▸ Work request
The entries below contain a line with "Click the calendar plus sidebar icon" and a line with "Image resolution: width=2576". Retype exactly everything from the first down to the second, both included, and nothing else.

▸ Excerpted records

╭──

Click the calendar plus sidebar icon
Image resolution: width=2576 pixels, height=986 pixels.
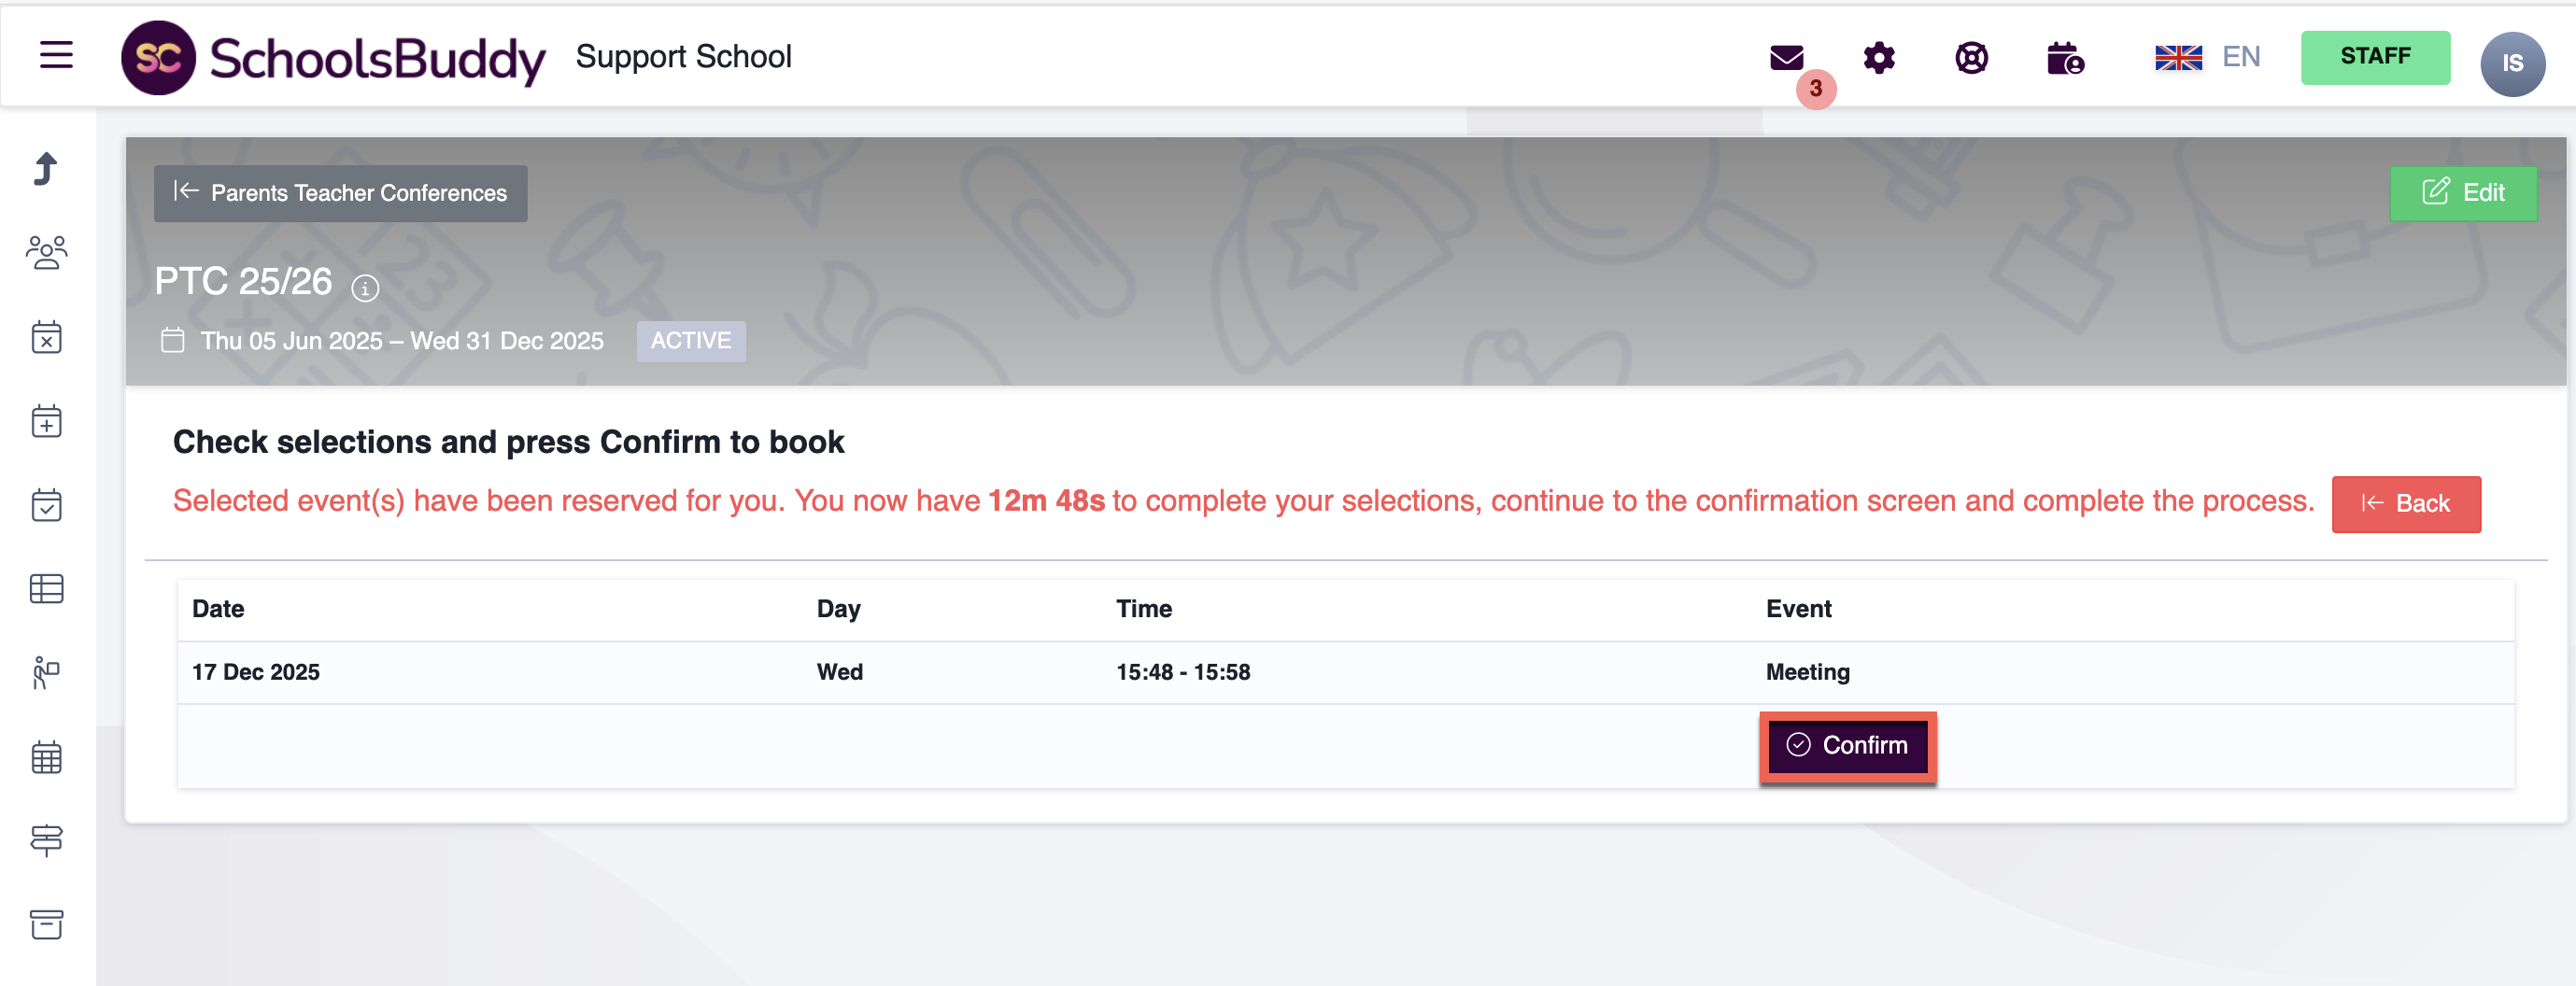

╰──
╭──

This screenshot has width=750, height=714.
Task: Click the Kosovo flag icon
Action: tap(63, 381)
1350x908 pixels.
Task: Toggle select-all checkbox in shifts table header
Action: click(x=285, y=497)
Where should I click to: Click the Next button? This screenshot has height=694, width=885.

╰──

▸ Response box
Click the calendar plus sidebar icon
Image resolution: width=2576 pixels, height=986 pixels.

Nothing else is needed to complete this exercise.